Facebook Interview Question
Senior Software Development EngineersCountry: United States
Interview Type: Phone Interview
Yep that's what I thought as well: recursion. But what if recursion overhead is not acceptable for them?
@StrategicCoderForce - I would be surprised to hear someone ask for this without recursion, but if so, I would say probably use a queue - at each node you visit, pull it out of the queue and add its children, and keep doing so until the queue is empty. Of course, you would need to keep track of the depth of each node, so you'd probably want a queue of QNode, where QNode is a struct containing a Node and a depth.
Not the most elegant solution, but like I said, I'd be surprised if they asked you to do this question without recursion.

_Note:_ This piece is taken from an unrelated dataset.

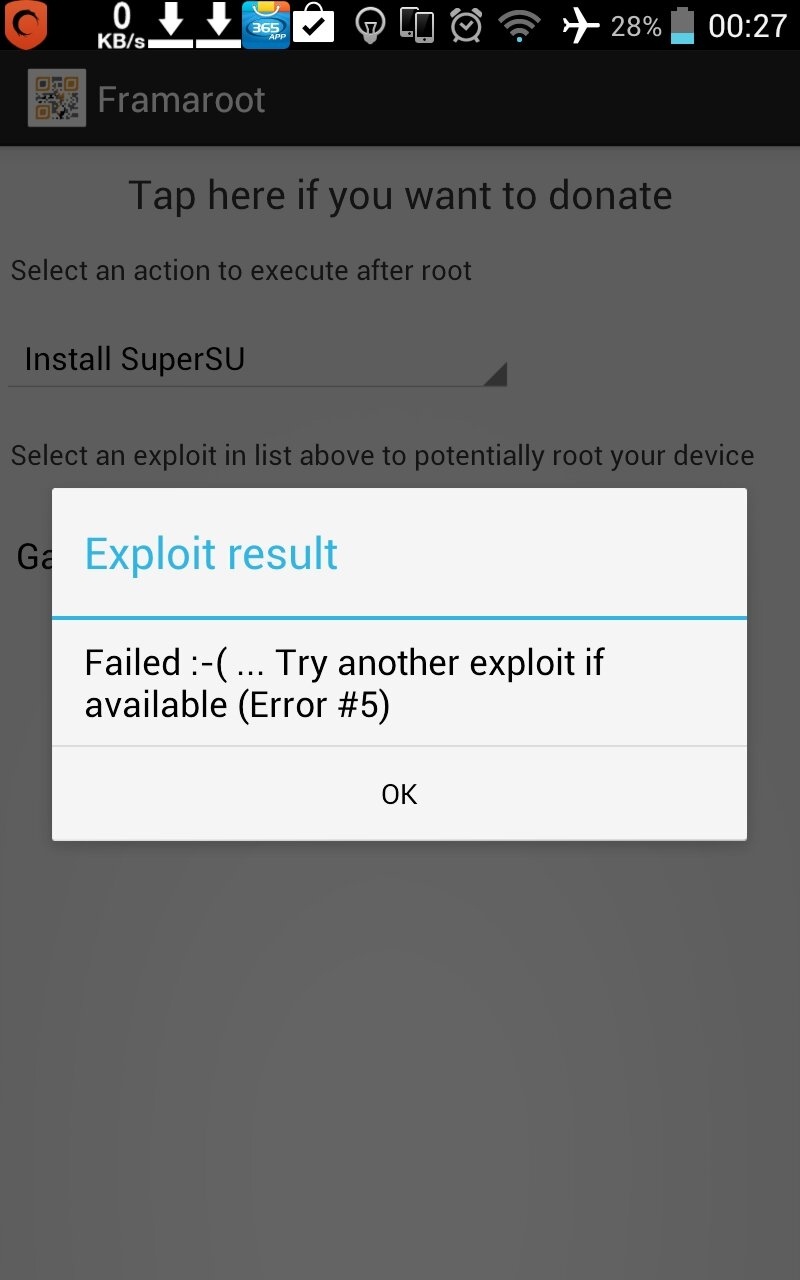
Task: Tap the partially hidden Gandalf exploit entry
Action: click(35, 556)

I went ahead and wrote up some C++ code to test it:
#include <iostream>
#include <queue>
using namespace std;
struct Node
{
Node *left, *right;
char data;
Node(char d) : left(NULL), right(NULL), data(d) {}
};
struct QNode
{
Node *node;
int depth;
QNode(Node *n, int d) : node(n), depth(d) {}
};
int findMaxDepth(Node *head)
{
queue<QNode> q;
int depth = 1;
int maxDepth = 0;
QNode root(head, depth);
q.push(root);
while (!q.empty())
{
QNode n = q.front();
if (n.depth > maxDepth)
{
maxDepth = n.depth;
}
if (n.node->left != NULL)
{
QNode left(n.node->left, n.depth + 1);
q.push(left);
}
if (n.node->right != NULL)
{
QNode right(n.node->right, n.depth + 1);
q.push(right);
}
q.pop();
}
return maxDepth;
}
// Note: A-G represent a 3-level balanced binary tree, and H just hangs off to the right of G
int main()
{
Node *A = new Node('A');
Node *B = new Node('B');
Node *C = new Node('C');
Node *D = new Node('D');
Node *E = new Node('E');
Node *F = new Node('F');
Node *G = new Node('G');
Node *H = new Node('H');
B->left = A;
B->right = C;
D->left = B;
D->right = F;
F->left = E;
F->right = G;
G->right = H;
int max = findMaxDepth(D);
cout << "Max depth = " << max << endl;
}
Here's what the tree looks like:
D
B F
A C E G
H
public class BinaryTree {
public final int data;
public BinaryTree left = null;
public BinaryTree right = null;
private static int solveRecursive(BinaryTree node) {
return (node == null) ? 0 : 1 + Math.max(solveRecursive(node.left), solveRecursive(node.right));
}
private static int solveIterative(BinaryTree root) {
if (root == null) {
return 0;
}
int depth = 0;
List<BinaryTree> current = Lists.newArrayList(root);
while (!current.isEmpty()) {
List<BinaryTree> next = Lists.newArrayList();
for (BinaryTree node : current) {
if (node.left != null) {
next.add(node.left);
}
if (node.right != null) {
next.add(node.right);
}
}
depth++;
current = Lists.newArrayList(next);
}
return depth;
}
}
//for no. of leaf node(NLN)
struct BTnode{
int data;
struct BTnode *lc;
struct BTnode *rc;
};
NLN(struct BTnode *s)
{
if (s==NULL)
return NULL;
else if(s->lc==NULL && s->rc==NULL)
return 1;
else
xl=NLN(s->lc);
xr=NLN(s->rc);
return (xl+xr);
}
struct BTnode{
int data;
struct BTnode *lc;
struct BTnode *rc;
};
struct BTnode *maxdepth(struct BTnode *s)
{
if(s==NULL);
return NULL;
else if(s->lc==NULL && s->rc==NULL)
{
return 0;
}
else
xl=NLN(s->lc);
xr=NLN(s->rc);
int c=max(xl,xr);
return c+1;
}
We can also optimize the time complexity to O(n) if we introduce a new field 'depth' to the node struct.
struct node {
node *left, *right;
int data, depth;
}node ;
We use the queue to traverse the tree in level order. Then update the maximum level of depth & child's depth on each node discover.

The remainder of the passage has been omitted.